Дальняя часть зала загромождена статуями. Я узнал только дебелую бабищу с отбитыми руками. Когда-то считалась стандартом красоты, сейчас же пропорции иные: бедра шире, в поясе тоньше, сиськи крупнее, треть наших женщин к этим стандартам ближе, чем эта… наверняка в музеях подделки, мелькнуло в черепе, а настоящая здесь… Неплохо устроился здесь жилец, неплохо… Только этих мраморных баб зачем притащил, не понимаю. Разве что поддался стадности? Все тащат, вот и он… Тогда на демократов работает, точно. Или за демократов голосует.
Пистолет сунул наконец за пояс, прошел по громадному залу, еще одна дверь, толкнул, небольшой уютный кабинет… или комната для отдыха, располагающие для сидения кресла, низкий столик. Там единственная чашка с недопитым кофе и дымящаяся сигара…
Сигара?
Выхватив пистолет, я присел и начал осматриваться, наконец догадался спрятаться за спинкой кресла, еще позже сообразил, что глупо, если бы кто хотел меня пристрелить, уже пристрелил бы, какой-то заторможенный я сегодня, вышел, ноздри жадно ловят густой пряный запах.
Да, этот сорт курили Черчилль и Кастро. Дядюшка Фидель и теперь курит, а Черчилль уже откурился. Фарфоровая чашка обожгла кончики пальцев: кто-то пил из нее только что!
Я снова довольно глупо завертелся с пистолетом в руке, плюнул, сам же спугнул, когда поднимался сюда, громко топая и чуть ли не напевая о новых русских олигархах, скрывающих доходы.
Когда спустился на этаж и долго искал кухню, едва не заблудился, натыкаясь на множество спален для гостей, бары, комнаты для отдыха, комнаты для массажа, тренировочный зал, библиотеку с подключением к Интернету-3, гардеробные, то и дело оказывался на просторных лоджиях, в зимних садах, на верандах, трижды выходил к бассейнам, всякий раз иным, и только нос мой, поймав струю запахов жареного лука, спасительно повел в нужном направлении.

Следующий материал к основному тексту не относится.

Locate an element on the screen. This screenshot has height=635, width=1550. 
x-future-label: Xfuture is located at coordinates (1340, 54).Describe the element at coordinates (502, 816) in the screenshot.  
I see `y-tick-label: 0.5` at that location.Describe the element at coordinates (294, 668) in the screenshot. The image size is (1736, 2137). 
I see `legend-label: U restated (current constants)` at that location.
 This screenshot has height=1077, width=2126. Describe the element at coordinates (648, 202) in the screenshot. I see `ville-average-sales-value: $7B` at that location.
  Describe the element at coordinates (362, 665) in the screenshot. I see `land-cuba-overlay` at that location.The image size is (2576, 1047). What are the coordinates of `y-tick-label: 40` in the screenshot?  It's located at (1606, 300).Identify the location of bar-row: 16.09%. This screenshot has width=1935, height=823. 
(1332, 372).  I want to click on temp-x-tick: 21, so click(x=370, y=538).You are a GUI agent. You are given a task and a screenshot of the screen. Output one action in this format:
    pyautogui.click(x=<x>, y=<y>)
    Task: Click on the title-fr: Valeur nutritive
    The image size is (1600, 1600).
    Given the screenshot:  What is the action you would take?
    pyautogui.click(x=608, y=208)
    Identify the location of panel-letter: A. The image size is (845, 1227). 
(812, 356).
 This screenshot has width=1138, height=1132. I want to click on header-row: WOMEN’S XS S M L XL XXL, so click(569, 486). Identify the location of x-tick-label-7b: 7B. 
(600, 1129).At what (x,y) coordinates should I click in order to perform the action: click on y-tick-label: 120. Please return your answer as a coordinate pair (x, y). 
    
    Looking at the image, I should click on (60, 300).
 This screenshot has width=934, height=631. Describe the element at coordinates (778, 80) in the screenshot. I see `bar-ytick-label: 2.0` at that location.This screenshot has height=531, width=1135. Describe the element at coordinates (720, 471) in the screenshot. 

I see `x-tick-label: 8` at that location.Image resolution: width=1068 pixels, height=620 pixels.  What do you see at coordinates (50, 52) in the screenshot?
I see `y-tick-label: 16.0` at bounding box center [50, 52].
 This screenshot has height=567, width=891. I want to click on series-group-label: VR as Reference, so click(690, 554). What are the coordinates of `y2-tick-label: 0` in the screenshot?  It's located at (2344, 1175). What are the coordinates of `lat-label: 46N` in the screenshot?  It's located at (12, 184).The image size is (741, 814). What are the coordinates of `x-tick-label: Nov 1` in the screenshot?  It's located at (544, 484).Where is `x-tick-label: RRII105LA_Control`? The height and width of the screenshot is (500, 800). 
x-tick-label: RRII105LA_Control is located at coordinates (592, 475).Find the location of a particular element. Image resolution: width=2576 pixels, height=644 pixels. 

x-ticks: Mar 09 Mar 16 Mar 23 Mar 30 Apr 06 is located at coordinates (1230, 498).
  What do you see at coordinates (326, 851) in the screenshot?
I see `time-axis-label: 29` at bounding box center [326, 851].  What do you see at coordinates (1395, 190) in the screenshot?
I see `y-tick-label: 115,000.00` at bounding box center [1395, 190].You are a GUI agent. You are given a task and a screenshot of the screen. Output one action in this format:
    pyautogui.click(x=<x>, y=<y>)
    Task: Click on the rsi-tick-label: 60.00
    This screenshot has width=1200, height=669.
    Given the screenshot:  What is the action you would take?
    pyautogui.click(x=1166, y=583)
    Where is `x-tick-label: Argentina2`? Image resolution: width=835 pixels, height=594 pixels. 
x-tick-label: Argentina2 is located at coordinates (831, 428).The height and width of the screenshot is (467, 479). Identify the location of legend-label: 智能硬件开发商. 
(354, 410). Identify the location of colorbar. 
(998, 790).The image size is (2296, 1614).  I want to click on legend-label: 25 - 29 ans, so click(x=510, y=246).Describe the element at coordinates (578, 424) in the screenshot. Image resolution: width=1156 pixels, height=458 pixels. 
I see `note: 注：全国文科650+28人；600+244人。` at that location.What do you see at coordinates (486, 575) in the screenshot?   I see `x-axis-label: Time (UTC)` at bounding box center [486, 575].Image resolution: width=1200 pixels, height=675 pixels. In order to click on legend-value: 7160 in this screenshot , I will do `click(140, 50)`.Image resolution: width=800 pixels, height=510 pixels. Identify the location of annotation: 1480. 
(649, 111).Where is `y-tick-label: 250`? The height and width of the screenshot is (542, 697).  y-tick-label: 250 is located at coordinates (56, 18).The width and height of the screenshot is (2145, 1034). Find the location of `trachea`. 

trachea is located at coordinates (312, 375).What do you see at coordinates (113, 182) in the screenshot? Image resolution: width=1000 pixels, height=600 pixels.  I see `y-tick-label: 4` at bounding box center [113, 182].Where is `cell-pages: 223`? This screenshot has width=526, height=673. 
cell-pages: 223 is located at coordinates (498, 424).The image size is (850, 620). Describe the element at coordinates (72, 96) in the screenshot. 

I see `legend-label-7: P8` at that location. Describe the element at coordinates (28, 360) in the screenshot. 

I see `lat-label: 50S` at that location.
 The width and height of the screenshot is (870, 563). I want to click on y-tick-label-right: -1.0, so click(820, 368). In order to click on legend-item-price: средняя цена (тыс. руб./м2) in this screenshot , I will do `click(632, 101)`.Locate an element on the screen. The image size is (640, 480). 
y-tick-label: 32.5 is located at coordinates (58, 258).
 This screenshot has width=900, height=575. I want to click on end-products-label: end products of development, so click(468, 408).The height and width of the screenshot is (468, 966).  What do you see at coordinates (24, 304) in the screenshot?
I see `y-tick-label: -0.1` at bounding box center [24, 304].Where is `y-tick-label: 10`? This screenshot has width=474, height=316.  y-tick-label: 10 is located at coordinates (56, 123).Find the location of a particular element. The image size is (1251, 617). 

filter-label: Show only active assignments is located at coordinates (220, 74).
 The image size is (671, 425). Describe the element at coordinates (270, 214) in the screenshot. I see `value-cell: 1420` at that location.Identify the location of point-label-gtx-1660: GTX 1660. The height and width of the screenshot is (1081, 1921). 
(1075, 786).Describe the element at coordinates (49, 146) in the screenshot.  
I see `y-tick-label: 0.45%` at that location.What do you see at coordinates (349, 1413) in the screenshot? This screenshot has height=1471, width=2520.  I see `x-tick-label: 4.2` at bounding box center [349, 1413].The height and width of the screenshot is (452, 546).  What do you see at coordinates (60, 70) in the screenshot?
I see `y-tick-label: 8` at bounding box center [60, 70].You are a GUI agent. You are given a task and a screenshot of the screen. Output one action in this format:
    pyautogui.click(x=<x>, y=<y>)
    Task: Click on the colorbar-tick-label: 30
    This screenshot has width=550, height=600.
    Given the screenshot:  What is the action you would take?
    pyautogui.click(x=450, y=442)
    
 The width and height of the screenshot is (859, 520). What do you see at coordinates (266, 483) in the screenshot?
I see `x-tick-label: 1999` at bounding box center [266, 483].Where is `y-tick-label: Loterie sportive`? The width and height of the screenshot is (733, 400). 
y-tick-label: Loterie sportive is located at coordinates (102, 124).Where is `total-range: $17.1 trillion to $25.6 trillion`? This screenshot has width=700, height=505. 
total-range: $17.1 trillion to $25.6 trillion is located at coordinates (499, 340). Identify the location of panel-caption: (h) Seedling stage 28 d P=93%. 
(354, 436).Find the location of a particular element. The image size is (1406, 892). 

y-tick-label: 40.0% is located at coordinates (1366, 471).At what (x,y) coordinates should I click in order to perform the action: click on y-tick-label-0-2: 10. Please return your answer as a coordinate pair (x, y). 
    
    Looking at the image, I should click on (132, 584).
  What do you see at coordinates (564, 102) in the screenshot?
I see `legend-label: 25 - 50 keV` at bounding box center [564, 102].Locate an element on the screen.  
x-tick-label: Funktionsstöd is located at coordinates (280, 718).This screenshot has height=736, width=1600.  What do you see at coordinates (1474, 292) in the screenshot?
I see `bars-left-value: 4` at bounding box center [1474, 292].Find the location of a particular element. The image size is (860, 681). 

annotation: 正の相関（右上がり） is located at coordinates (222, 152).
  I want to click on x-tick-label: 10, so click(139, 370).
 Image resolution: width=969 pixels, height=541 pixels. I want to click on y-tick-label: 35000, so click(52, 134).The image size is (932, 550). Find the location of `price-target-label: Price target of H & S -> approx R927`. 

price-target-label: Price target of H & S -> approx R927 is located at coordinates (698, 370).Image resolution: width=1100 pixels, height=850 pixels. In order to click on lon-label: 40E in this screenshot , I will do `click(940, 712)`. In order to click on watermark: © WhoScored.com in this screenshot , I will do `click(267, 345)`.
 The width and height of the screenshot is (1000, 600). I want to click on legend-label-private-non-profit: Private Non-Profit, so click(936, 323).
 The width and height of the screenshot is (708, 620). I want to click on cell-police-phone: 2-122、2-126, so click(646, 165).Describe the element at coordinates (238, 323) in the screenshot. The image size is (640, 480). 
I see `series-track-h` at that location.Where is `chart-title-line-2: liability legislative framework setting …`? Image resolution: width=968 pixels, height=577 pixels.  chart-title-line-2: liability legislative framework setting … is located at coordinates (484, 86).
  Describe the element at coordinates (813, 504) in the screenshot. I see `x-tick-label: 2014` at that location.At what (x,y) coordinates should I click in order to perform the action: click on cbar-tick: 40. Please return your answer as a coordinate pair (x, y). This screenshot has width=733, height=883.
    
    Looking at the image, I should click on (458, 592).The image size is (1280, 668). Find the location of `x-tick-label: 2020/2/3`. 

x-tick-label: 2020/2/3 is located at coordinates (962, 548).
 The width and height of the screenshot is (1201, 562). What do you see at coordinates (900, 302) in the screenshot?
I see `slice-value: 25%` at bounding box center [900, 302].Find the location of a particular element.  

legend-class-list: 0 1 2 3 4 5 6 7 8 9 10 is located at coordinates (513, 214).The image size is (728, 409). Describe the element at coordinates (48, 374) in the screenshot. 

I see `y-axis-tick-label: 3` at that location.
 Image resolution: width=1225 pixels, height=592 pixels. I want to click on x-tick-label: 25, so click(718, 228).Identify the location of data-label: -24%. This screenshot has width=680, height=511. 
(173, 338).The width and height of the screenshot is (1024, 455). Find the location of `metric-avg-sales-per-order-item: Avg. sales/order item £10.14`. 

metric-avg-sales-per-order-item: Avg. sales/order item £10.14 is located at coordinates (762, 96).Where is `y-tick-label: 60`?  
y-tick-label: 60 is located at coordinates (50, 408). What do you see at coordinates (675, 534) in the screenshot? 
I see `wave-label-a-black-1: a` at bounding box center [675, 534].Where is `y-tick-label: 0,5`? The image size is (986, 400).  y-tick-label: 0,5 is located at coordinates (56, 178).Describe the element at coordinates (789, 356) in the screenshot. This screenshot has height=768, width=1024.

Кухня, размерами чуть поменьше стадиона, не отделена дверью, что меня и спасло в поисках. Запахи все усиливаются, я ощутил, что проголодался в самом деле, как пиранья, ускорил шаг. Судя по ароматам, там сейчас на сковороде размером с канализационный люк жарится не меньше сотни яиц с луком и ветчиной.
Тяжелый, как наковальня, пистолет я сунул за пояс, побежал. Через пару сот метров ворвался на кухню, торкесса развернулась навстречу, злая, как кобра, в глазах ярость, в руках нацеленный на меня пистолет.